Aujourd’hui, le nucléaire n’est plus une priorité pour Engie et à force de procrastination politique, la Belgique risque de se retrouver dans une position énergétique délicate.

Engie peut faire pression sur les prix, sur l’implication financière du gouvernement belge alors que celui-ci ne dispose que très peu de moyens de coercition, quoiqu’en disent quelques présidents de parti.

" Nationalisation " illusoire

Si en Belgique, la gestion de l’eau demeure une compétence publique, cela n’a jamais le cas pour l’électricité (hormis quelques exemples locaux). Les pouvoirs publics belges se sont longtemps entendus avec des groupes privés (derrière lesquels se trouvaient la Générale ou GBL) qui leur rendaient bien, via des intercommunales mixtes redistribuant de juteux dividendes. D’ailleurs, particularisme belge, le réseau de transport électrique (ELIA) a toujours pour actionnaire majoritaire, les communes, le pouvoir local.

La production reste confiée au secteur privé.
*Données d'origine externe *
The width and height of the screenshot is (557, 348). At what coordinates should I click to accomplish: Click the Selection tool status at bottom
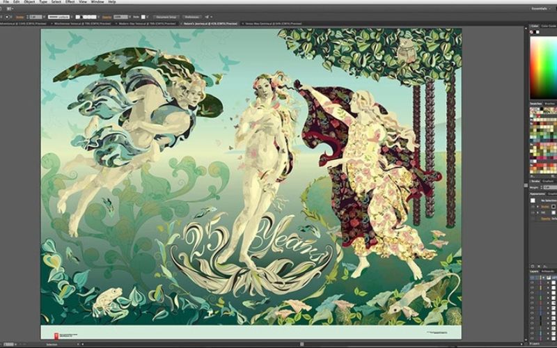click(x=52, y=345)
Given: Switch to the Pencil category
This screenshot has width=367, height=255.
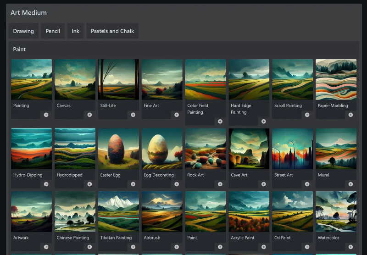Looking at the screenshot, I should (53, 31).
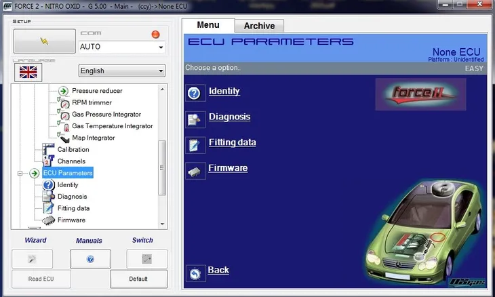495x297 pixels.
Task: Click the Fitting data notepad icon
Action: coord(195,144)
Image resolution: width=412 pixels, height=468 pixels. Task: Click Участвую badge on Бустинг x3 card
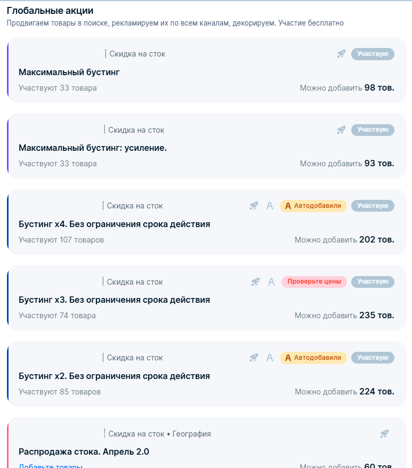pos(373,282)
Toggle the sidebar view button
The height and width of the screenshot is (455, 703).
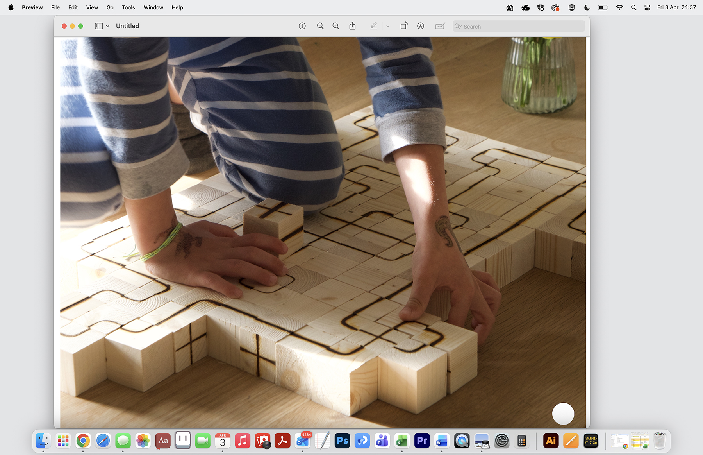coord(99,26)
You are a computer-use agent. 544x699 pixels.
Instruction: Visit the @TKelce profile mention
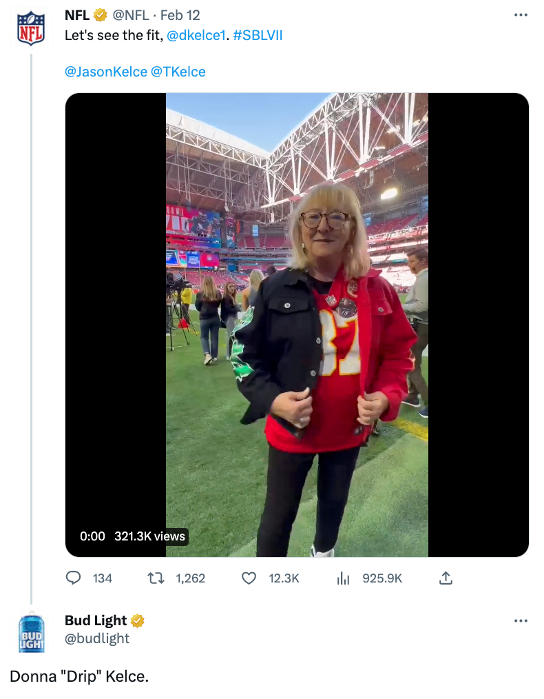178,72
En position de force face à un gouvernement quémandeur et sans alternative. Le choix du gaz comme moyen de transition vers le renouvelable s’avère aujourd’hui une solution hasardeuse, mais il est sans doute trop tard. Engie est déjà passé à autre chose et fera payer très cher l’éventuel maintien de nucléaire.

Une nationalisation brutale est impossible, une nationalisation contrainte entraînerait un bras de fer judiciaire aussi incertain que très long. Il reste à négocier. En jeu : l’approvisionnement électrique de tout le pays après 2025 et les dizaines de milliards d’euros que coûteront un jour ou l’autre le démantèlement des vieilles centrales nucléaires et la gestion des déchets radioactifs sur… des milliers d’années. Rien que cela.